_BRIEF_:
Copy out each of the following records verbatim, line for line.

--- start ---

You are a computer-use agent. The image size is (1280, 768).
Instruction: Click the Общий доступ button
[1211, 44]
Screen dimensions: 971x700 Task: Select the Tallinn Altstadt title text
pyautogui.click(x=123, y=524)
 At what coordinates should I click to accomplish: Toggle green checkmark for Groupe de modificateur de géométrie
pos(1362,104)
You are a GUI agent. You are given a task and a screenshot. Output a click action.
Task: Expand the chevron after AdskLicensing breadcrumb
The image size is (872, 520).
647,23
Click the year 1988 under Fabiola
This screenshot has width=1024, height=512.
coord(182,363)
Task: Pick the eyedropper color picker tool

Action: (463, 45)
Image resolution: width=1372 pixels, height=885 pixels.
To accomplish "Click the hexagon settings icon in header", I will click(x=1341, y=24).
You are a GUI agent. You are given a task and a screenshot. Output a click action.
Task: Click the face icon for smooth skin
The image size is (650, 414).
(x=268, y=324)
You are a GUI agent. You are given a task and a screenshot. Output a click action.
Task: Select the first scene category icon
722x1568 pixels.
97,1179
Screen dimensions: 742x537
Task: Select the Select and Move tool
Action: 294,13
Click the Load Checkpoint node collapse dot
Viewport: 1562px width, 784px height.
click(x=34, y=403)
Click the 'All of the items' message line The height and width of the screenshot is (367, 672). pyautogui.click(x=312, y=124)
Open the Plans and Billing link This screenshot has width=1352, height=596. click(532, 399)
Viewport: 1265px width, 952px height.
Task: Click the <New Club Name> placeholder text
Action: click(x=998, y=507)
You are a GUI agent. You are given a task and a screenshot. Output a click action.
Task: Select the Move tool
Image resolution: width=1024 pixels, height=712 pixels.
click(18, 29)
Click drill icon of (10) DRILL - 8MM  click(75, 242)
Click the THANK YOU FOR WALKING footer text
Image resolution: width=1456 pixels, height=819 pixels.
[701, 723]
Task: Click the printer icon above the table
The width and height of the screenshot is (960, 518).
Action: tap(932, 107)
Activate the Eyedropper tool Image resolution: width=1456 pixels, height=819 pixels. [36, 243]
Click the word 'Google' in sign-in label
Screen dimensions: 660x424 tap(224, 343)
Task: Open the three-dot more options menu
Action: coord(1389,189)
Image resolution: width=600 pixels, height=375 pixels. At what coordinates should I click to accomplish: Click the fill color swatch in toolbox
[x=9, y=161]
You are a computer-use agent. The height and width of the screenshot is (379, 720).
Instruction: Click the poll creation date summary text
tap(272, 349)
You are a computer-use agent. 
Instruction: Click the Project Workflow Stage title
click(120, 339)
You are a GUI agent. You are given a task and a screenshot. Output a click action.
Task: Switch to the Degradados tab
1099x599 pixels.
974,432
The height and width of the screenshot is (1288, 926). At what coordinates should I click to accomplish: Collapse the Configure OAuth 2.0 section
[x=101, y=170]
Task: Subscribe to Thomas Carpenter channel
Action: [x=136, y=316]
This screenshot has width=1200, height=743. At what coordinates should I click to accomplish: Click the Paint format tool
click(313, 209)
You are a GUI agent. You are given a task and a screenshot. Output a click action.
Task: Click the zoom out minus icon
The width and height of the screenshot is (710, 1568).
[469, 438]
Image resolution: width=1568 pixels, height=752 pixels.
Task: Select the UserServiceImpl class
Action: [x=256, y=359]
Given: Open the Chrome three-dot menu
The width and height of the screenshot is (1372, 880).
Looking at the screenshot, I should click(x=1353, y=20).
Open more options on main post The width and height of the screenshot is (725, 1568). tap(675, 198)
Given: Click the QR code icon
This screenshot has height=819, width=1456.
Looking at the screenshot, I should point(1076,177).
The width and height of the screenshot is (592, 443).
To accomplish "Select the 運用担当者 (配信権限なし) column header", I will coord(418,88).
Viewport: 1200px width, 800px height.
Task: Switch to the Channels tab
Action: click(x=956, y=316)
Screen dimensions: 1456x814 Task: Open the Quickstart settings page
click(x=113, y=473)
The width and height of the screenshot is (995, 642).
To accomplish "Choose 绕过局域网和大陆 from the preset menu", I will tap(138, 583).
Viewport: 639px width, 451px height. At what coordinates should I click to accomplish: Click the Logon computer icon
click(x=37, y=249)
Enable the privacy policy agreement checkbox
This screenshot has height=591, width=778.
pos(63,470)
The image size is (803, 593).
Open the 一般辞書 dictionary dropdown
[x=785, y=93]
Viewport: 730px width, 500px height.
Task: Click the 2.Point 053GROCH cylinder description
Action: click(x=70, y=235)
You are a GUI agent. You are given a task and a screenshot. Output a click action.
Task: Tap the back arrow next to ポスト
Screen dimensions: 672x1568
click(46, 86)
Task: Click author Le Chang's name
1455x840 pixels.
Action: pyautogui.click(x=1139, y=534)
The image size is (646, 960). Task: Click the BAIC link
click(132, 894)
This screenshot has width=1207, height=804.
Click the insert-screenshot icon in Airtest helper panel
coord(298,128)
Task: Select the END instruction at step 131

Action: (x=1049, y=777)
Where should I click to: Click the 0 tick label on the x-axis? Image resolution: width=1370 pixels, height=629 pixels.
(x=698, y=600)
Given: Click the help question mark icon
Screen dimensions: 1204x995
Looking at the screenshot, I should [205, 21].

--- end ---

_SOLUTION TO THIS EXERCISE_:
You are a computer-use agent. The image size is (1280, 768).
Instruction: Click the Общий доступ button
[1211, 44]
Screen dimensions: 971x700 Task: Select the Tallinn Altstadt title text
pyautogui.click(x=123, y=524)
 At what coordinates should I click to accomplish: Toggle green checkmark for Groupe de modificateur de géométrie
pos(1362,104)
You are a GUI agent. You are given a task and a screenshot. Output a click action.
Task: Expand the chevron after AdskLicensing breadcrumb
The image size is (872, 520).
647,23
Click the year 1988 under Fabiola
This screenshot has width=1024, height=512.
coord(182,363)
Task: Pick the eyedropper color picker tool

Action: (463, 45)
Image resolution: width=1372 pixels, height=885 pixels.
To accomplish "Click the hexagon settings icon in header", I will click(x=1341, y=24).
You are a GUI agent. You are given a task and a screenshot. Output a click action.
Task: Click the face icon for smooth skin
The image size is (650, 414).
(x=268, y=324)
You are a GUI agent. You are given a task and a screenshot. Output a click action.
Task: Select the first scene category icon
722x1568 pixels.
97,1179
Screen dimensions: 742x537
Task: Select the Select and Move tool
Action: 294,13
Click the Load Checkpoint node collapse dot
Viewport: 1562px width, 784px height.
click(x=34, y=403)
Click the 'All of the items' message line The height and width of the screenshot is (367, 672). pyautogui.click(x=312, y=124)
Open the Plans and Billing link This screenshot has width=1352, height=596. click(532, 399)
Viewport: 1265px width, 952px height.
Task: Click the <New Club Name> placeholder text
Action: click(x=998, y=507)
You are a GUI agent. You are given a task and a screenshot. Output a click action.
Task: Select the Move tool
Image resolution: width=1024 pixels, height=712 pixels.
click(18, 29)
Click drill icon of (10) DRILL - 8MM  click(75, 242)
Click the THANK YOU FOR WALKING footer text
Image resolution: width=1456 pixels, height=819 pixels.
[701, 723]
Task: Click the printer icon above the table
The width and height of the screenshot is (960, 518).
Action: tap(932, 107)
Activate the Eyedropper tool Image resolution: width=1456 pixels, height=819 pixels. [36, 243]
Click the word 'Google' in sign-in label
Screen dimensions: 660x424 tap(224, 343)
Task: Open the three-dot more options menu
Action: coord(1389,189)
Image resolution: width=600 pixels, height=375 pixels. At what coordinates should I click to accomplish: Click the fill color swatch in toolbox
[x=9, y=161]
You are a computer-use agent. The height and width of the screenshot is (379, 720).
Instruction: Click the poll creation date summary text
tap(272, 349)
You are a computer-use agent. 
Instruction: Click the Project Workflow Stage title
click(120, 339)
You are a GUI agent. You are given a task and a screenshot. Output a click action.
Task: Switch to the Degradados tab
1099x599 pixels.
974,432
The height and width of the screenshot is (1288, 926). At what coordinates should I click to accomplish: Collapse the Configure OAuth 2.0 section
[x=101, y=170]
Task: Subscribe to Thomas Carpenter channel
Action: [x=136, y=316]
This screenshot has width=1200, height=743. At what coordinates should I click to accomplish: Click the Paint format tool
click(313, 209)
You are a GUI agent. You are given a task and a screenshot. Output a click action.
Task: Click the zoom out minus icon
The width and height of the screenshot is (710, 1568).
[469, 438]
Image resolution: width=1568 pixels, height=752 pixels.
Task: Select the UserServiceImpl class
Action: [x=256, y=359]
Given: Open the Chrome three-dot menu
The width and height of the screenshot is (1372, 880).
Looking at the screenshot, I should click(x=1353, y=20).
Open more options on main post The width and height of the screenshot is (725, 1568). tap(675, 198)
Given: Click the QR code icon
This screenshot has height=819, width=1456.
Looking at the screenshot, I should point(1076,177).
The width and height of the screenshot is (592, 443).
To accomplish "Select the 運用担当者 (配信権限なし) column header", I will coord(418,88).
Viewport: 1200px width, 800px height.
Task: Switch to the Channels tab
Action: click(x=956, y=316)
Screen dimensions: 1456x814 Task: Open the Quickstart settings page
click(x=113, y=473)
The width and height of the screenshot is (995, 642).
To accomplish "Choose 绕过局域网和大陆 from the preset menu", I will tap(138, 583).
Viewport: 639px width, 451px height. At what coordinates should I click to accomplish: Click the Logon computer icon
click(x=37, y=249)
Enable the privacy policy agreement checkbox
This screenshot has height=591, width=778.
pos(63,470)
The image size is (803, 593).
Open the 一般辞書 dictionary dropdown
[x=785, y=93]
Viewport: 730px width, 500px height.
Task: Click the 2.Point 053GROCH cylinder description
Action: click(x=70, y=235)
You are a GUI agent. You are given a task and a screenshot. Output a click action.
Task: Tap the back arrow next to ポスト
Screen dimensions: 672x1568
click(46, 86)
Task: Click author Le Chang's name
1455x840 pixels.
Action: pyautogui.click(x=1139, y=534)
The image size is (646, 960). Task: Click the BAIC link
click(132, 894)
This screenshot has width=1207, height=804.
Click the insert-screenshot icon in Airtest helper panel
coord(298,128)
Task: Select the END instruction at step 131

Action: (x=1049, y=777)
Where should I click to: Click the 0 tick label on the x-axis? Image resolution: width=1370 pixels, height=629 pixels.
(x=698, y=600)
Given: Click the help question mark icon
Screen dimensions: 1204x995
Looking at the screenshot, I should [205, 21].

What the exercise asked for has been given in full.